DOCUMENT EXTRACT:

========================================================================

On Monday, 14 May 2012 at 15:44:54 UTC, Tobias Pankrath wrote:
 On Monday, 14 May 2012 at 15:10:25 UTC, Roman D. Boiko wrote:
 (Subj.) I'm in doubt which to choose for my case, but this is 
 a generic question.

 http://forum.dlang.org/post/odcrgqxoldrktdtarskf forum.dlang.org

 Cross-posting here. I would appreciate any feedback. (Whether 
 to reply in this or that thread is up to you.) Thanks


 struct Token
 {
     TokenType type;
     string content; // type may as well be template parameter
     Area loc;   // basically: ((x1, y1), (x2, y2))
 }

 That's how my Token look like. The 2 or 3 times every token 
 get's copied isn't worth a heap allocation with small type like 
 this.

Yes, except that the array of tokens for big files requires a lot 
of **continuous** space (13.5M for std.datetime, up to 2M for a 
few others in phobos & druntime). The array of references would 4 
times less. Out of memory usually happens when the system cannot 
find a big enough chunck of memory, not when there is no 
available memory.

On the contrary, I think that 10-20M on rare cases is not too 
much.

Why I use the array I'll describe in the next post.

========================================================================

PROVIDED DATA:

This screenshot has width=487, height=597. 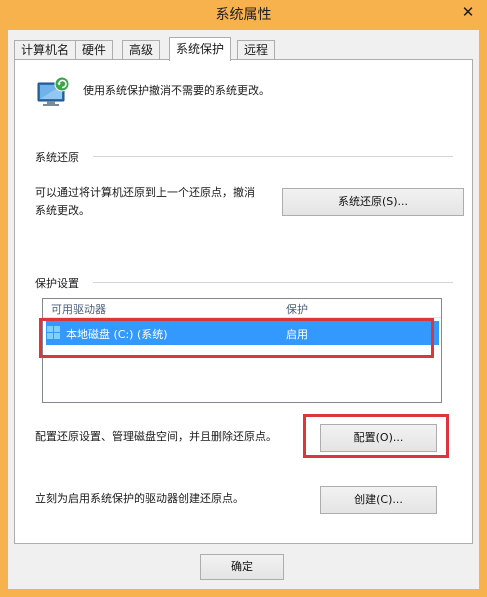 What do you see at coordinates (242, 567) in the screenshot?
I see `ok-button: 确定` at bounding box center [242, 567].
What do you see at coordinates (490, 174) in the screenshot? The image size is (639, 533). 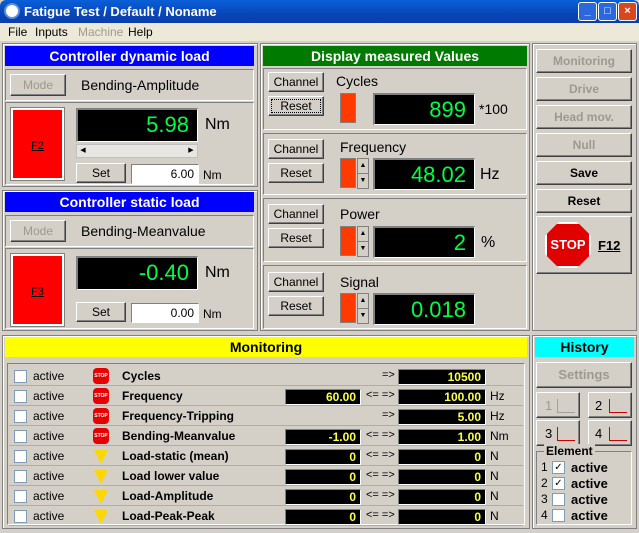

========================================================================

THINGS TO DO:
**1)** In the forum thread on storing tokens, why does Roman consider a large array of token structs risky even when the system has enough total memory? Answer in one to three sentences.
**2)** Please extend the forum thread on storing tokens past its final line.

RESPONSES BY TASK:
**1)** For big files, the array of tokens needs a lot of continuous space, such as 13.5M for std.datetime. Out of memory usually happens when the system cannot find a big enough chunk of memory, not when no memory is available.

**2)**
May 14 2012

"Tobias Pankrath" <tobias pankrath.net> writes:

Quoting your post in another thread:

On Monday, 14 May 2012 at 15:10:25 UTC, Roman D. Boiko wrote:
 Making it a class would give several benefits:

* allow not to worry about allocating a big array of tokens. 
E.g., on 64-bit OS the largest module in Phobos (IIRC, the 
std.datetime) consumes 13.5MB in an array of almost 500K tokens. 
It would require 4 times smaller chunk of contiguous memory if 
it was an array of class objects, because each would consume 
only 8 bytes instead of 32.

You'll still have count the space the tokens claim on the heap. 
So it's
basically the 500k tokens plus 500k references. I'm not sure, why 
you would need such a big array of tokens, though.

Aren't they produced by the lexer to be directly consumed and 
discarded by the parser?

 * allow subclassing, for example, for storing strongly typed 
 literal values; this flexibility could also facilitate future 
 extensibility (but it's difficult to predict which kind of 
 extension may be needed)

If performance matters, why would you subclass and risk a virtual 
method call for something as basic as tokens?


 * there would be no need to copy data from tokens into AST, 
 passing an object would be enough (again, copy 8 instead of 32 
 bytes); the same applies to passing into methods - no need to 
 pass by ref to minimise overhead

I'm using string to store source content in tokens. Because of 
the way string in D works, there is no need for data copies.

 These considerations are mostly about performance. I think 
 there is also some impact on design, but couldn't find anything 
 significant (given that currently I see a token as merely a 
 datastructure without associated behavior).

IMO token are value types.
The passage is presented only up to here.